Document extract>
○ ○ ○ ○ ○
From 6d8a0a0aadaafbab02dffcf7f89eb0210dd37b2e Mon Sep 17 00:00:00 2001
From: Eric Anholt <eric@anholt.net>
Date: Mon, 12 Jul 2010 11:04:07 -0700
Subject: glsl2: Add a new pass at the IR level to break down matrix ops to
 vector ops.

This will be used by the Mesa IR and likely most HW backends, as it
allows other optimizations to occur that might not otherwise.

Fixes glsl-vs-mat-sub-1, glsl-vs-mat-div-1.
---
 src/glsl/Makefile              |   1 +
 src/glsl/ir.h                  |   6 ++
 src/glsl/ir_mat_op_to_vec.cpp  | 188 +++++++++++++++++++++++++++++++++++++++++
 src/glsl/ir_optimization.h     |   1 +
 src/mesa/shader/ir_to_mesa.cpp |   1 +
 5 files changed, 197 insertions(+)
 create mode 100644 src/glsl/ir_mat_op_to_vec.cpp

(limited to 'src/glsl/ir_optimization.h')

diff --git a/src/glsl/Makefile b/src/glsl/Makefile
index ddc9d82d61..a36ff28a4b 100644
--- a/src/glsl/Makefile
+++ b/src/glsl/Makefile
@@ -42,6 +42,7 @@ CXX_SOURCES = \
 	ir_hv_accept.cpp \
 	ir_if_return.cpp \
 	ir_if_simplification.cpp \
+	ir_mat_op_to_vec.cpp \
 	ir_mod_to_fract.cpp \
 	ir_print_visitor.cpp \
 	ir_reader.cpp \
diff --git a/src/glsl/ir.h b/src/glsl/ir.h
index 500a8c7a00..0d5bbc20aa 100644
--- a/src/glsl/ir.h
+++ b/src/glsl/ir.h
@@ -74,6 +74,7 @@ public:
    virtual class ir_dereference *       as_dereference()      { return NULL; }
    virtual class ir_dereference_array *	as_dereference_array() { return NULL; }
    virtual class ir_dereference_variable *as_dereference_variable() { return NULL; }
+   virtual class ir_expression *        as_expression()       { return NULL; }
    virtual class ir_rvalue *            as_rvalue()           { return NULL; }
    virtual class ir_loop *              as_loop()             { return NULL; }
    virtual class ir_assignment *        as_assignment()       { return NULL; }
@@ -603,6 +604,11 @@ public:
    ir_expression(int op, const struct glsl_type *type,
 		 ir_rvalue *, ir_rvalue *);
 
+   virtual ir_expression *as_expression()
○ ○ ○ ○ ○
Recorded information>

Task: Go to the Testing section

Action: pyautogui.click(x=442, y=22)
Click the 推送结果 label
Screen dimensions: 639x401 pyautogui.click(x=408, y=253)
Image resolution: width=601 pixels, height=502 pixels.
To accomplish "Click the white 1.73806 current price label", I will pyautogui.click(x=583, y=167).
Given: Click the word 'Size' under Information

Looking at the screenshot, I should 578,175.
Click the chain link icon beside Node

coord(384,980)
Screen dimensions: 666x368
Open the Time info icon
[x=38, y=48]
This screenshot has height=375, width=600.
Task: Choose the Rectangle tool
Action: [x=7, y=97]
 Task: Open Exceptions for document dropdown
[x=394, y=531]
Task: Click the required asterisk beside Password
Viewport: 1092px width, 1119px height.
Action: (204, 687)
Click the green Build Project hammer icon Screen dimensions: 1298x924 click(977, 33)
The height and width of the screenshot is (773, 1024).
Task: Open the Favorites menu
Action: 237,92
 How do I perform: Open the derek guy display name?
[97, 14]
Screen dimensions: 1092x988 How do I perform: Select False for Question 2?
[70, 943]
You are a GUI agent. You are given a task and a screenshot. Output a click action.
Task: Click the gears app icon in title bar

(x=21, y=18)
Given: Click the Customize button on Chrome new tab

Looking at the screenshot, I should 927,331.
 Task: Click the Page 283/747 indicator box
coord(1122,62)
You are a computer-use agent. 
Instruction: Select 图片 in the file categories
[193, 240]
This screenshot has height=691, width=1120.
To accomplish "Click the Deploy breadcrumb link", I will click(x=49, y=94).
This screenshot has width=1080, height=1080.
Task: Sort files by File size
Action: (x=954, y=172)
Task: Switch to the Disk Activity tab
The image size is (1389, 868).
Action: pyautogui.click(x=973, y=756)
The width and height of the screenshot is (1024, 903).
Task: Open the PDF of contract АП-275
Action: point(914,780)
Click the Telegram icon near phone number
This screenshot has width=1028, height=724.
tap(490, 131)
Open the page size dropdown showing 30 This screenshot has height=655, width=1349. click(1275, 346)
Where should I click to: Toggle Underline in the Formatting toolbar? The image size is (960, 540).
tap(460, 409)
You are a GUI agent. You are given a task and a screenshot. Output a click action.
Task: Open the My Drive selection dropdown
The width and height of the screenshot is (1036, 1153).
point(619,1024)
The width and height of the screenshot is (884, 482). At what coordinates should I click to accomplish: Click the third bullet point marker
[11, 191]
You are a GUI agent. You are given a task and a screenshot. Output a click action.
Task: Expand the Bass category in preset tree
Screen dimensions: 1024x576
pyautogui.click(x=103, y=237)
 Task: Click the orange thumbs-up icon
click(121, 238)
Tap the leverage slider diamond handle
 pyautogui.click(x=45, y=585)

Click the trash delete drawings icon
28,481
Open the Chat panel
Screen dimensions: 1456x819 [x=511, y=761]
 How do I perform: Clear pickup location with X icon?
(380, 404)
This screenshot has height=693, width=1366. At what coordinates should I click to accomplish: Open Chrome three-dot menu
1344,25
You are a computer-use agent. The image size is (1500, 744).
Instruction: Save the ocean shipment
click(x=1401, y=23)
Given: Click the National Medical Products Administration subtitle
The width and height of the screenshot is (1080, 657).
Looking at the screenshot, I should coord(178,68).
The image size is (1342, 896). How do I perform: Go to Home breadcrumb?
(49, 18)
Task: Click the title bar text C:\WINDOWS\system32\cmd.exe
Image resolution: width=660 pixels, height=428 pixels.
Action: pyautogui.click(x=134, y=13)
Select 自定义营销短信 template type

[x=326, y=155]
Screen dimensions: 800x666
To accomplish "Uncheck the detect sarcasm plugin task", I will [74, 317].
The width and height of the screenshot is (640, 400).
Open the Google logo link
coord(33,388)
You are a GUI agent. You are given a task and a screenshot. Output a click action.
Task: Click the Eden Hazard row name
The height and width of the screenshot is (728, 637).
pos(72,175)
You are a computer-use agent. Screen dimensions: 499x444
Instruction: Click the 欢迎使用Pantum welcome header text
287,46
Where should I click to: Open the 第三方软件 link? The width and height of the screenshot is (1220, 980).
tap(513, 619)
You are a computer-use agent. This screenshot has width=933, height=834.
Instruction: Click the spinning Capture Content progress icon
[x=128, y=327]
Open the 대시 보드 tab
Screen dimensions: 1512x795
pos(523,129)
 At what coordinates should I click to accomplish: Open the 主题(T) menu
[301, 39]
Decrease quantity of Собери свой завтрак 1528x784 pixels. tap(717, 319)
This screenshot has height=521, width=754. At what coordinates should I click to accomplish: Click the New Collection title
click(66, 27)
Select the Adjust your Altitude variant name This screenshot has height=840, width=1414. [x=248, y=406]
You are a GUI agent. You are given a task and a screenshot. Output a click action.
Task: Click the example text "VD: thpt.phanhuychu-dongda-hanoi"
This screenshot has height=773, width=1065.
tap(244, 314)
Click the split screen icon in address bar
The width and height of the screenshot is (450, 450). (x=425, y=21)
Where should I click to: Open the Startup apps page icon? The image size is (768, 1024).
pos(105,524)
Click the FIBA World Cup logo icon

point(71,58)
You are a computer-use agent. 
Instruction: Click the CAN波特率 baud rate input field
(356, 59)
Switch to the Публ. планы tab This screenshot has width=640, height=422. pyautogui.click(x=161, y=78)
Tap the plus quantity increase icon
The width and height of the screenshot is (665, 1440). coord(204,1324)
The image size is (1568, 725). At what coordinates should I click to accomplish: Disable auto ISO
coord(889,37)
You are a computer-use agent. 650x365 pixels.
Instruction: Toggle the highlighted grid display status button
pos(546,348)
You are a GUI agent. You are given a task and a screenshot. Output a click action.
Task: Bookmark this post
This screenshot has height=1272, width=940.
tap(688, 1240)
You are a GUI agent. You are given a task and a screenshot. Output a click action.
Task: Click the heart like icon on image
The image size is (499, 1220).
○ ○ ○ ○ ○
Short exercise 1>
Answer these questions about the patch:
(a) Which two tests does the patch say it fixes?
(b) How many lines does the patch add to src/glsl/ir_mat_op_to_vec.cpp?
(c) In the Makefile change, which source file comes directly after the newly added entry?
Short exercise 2> Can you give a continuation of the glsl2 matrix-op patch, starting after its last line?
The listing is separate material.

Reply 1>
(a) glsl-vs-mat-sub-1 and glsl-vs-mat-div-1
(b) 188
(c) ir_mod_to_fract.cpp

Reply 2>
+   {
+      return this;
+   }
+
    virtual ir_expression *clone(struct hash_table *ht) const;
 
    static unsigned int get_num_operands(ir_expression_operation);
diff --git a/src/glsl/ir_mat_op_to_vec.cpp b/src/glsl/ir_mat_op_to_vec.cpp
new file mode 100644
index 0000000000..828c63c17a
--- /dev/null
+++ b/src/glsl/ir_mat_op_to_vec.cpp
@@ -0,0 +1,188 @@
+/*
+ * Copyright © 2010 Intel Corporation
+ *
+ * Permission is hereby granted, free of charge, to any person obtaining a
+ * copy of this software and associated documentation files (the "Software"),
+ * to deal in the Software without restriction, including without limitation
+ * the rights to use, copy, modify, merge, publish, distribute, sublicense,
+ * and/or sell copies of the Software, and to permit persons to whom the
+ * Software is furnished to do so, subject to the following conditions:
+ *
+ * The above copyright notice and this permission notice (including the next
+ * paragraph) shall be included in all copies or substantial portions of the
+ * Software.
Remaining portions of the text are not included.